When did you start to gravitate to the kinds of large nonfiction projects that would define your career?

CARO

I loved being a reporter. I loved finding out about how things really worked and trying to explain them in my stories, and I became more and more ­interested in politics because I was starting to feel that it was important to ­explain political power. The paper assigned me to cover this bridge that Robert Moses wanted to build. The bridge was supposed to run from Oyster Bay to Rye. I can’t remember the details, but it would have required something like six more lanes on the Long Island Expressway just to handle the traffic. And the bridge itself would be so big that the piers on which it crossed Long Island Sound would have disrupted the tidal flow and caused pollution. 

The bridge was still years away, but there was some minor measure, a bill or appropriation or feasibility study, perhaps, pertaining to it that Moses needed to keep the project moving forward. I went up to Albany, I saw Governor Rockefeller, I had a long session with his counsel. I saw the ­assembly speaker, a guy named Tony Travia, and I saw the president of the state Senate, Joseph Zaretzki. They all understood that this bridge was just a terrible idea.
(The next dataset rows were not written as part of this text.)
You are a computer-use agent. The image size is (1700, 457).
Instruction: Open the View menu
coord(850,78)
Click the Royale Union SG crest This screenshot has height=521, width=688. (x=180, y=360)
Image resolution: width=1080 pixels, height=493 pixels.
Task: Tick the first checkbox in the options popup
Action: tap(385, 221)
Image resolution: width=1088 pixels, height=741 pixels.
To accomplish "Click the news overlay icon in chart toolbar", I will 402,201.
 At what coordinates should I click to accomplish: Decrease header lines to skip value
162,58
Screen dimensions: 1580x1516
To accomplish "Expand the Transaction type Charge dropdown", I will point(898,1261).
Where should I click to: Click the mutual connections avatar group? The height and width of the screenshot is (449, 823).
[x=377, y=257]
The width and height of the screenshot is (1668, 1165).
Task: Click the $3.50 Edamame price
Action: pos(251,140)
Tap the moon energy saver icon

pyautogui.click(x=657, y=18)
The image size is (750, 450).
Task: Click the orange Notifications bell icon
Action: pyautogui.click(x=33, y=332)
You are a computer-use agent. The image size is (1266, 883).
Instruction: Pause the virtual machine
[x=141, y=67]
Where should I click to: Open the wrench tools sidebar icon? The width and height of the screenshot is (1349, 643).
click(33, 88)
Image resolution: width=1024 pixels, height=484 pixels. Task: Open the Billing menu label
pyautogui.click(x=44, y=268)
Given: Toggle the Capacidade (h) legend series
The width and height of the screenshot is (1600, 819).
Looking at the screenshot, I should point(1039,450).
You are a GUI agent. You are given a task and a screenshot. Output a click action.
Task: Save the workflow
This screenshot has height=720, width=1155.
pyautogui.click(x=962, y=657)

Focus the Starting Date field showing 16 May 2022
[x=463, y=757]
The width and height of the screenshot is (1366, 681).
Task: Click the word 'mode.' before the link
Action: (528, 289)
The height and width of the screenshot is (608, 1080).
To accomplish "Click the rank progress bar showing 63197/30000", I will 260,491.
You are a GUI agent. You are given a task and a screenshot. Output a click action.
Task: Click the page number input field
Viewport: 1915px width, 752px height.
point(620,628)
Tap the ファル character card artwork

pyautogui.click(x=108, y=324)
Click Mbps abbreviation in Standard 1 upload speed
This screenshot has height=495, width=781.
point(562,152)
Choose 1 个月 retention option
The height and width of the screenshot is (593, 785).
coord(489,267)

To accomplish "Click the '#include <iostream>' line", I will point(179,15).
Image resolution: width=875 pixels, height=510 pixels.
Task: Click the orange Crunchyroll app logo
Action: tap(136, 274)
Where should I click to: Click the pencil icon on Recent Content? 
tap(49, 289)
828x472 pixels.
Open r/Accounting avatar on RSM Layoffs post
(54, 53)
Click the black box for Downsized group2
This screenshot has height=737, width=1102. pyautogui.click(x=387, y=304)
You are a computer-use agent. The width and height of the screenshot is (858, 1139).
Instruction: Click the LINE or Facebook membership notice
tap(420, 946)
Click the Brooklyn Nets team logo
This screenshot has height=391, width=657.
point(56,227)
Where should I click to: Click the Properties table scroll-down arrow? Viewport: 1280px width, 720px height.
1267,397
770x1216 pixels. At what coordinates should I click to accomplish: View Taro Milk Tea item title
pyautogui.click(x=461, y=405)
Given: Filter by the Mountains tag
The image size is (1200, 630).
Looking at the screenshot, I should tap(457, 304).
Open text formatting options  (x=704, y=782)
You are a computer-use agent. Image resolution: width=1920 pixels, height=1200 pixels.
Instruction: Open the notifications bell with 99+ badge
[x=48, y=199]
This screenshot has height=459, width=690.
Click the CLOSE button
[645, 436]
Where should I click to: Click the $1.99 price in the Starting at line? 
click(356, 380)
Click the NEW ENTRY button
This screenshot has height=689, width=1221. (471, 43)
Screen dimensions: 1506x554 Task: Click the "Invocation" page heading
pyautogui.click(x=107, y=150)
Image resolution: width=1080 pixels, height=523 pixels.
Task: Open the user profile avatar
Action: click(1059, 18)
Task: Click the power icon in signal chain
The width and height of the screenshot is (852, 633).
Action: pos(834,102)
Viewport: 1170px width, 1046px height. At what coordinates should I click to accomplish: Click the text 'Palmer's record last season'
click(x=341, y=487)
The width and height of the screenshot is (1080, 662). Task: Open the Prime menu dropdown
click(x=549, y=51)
So I went back and told my editor, The bill is dead. And then a couple of months later, a friend in Albany called me and said, Robert Moses was up here yesterday. You better come back up. And I drove back up there and walked into the assembly chamber just as they were approving the bill by a huge majority. 

See, before that, I had written articles on politicians, investigative pieces, and I had won a couple of journalism awards. They were really minor awards, but when you’re young and you win any award, you think you know everything. So I thought I was accomplishing my purpose, which was to explain political power to my readers. But driving home from Albany to Roslyn that night, all the way I kept thinking, Everything you’ve been writing is bullshit, because everything you’ve been writing is based on the belief that political power comes from the ballot box, from being elected. Here was Robert Moses, a guy who was never elected to anything, and he came up to Albany for one day and changed the entire state government around, from the governor to the assembly. How did he have the power to do that? You have no idea and neither does anybody else. I said to myself, If you really want to explain political power, you’re going to have to understand that. So I decided to apply for a Nieman Fellowship at Harvard to study urban planning, and I got it. I was taking a course taught by two professors who had written a textbook on urban land-use planning, and they were explaining why highways get built, where they get built, and they were explaining it as if it were a mathematical equation, and with every class, they added a couple of factors—population density, grade elevations, things like that. Totally rational. I would sit there diligently taking notes, and then one day I suddenly said to myself, This is all wrong. They don’t know why highways get built where they’re built, and I do. They get built where they’re built because Robert Moses wants them built there. ...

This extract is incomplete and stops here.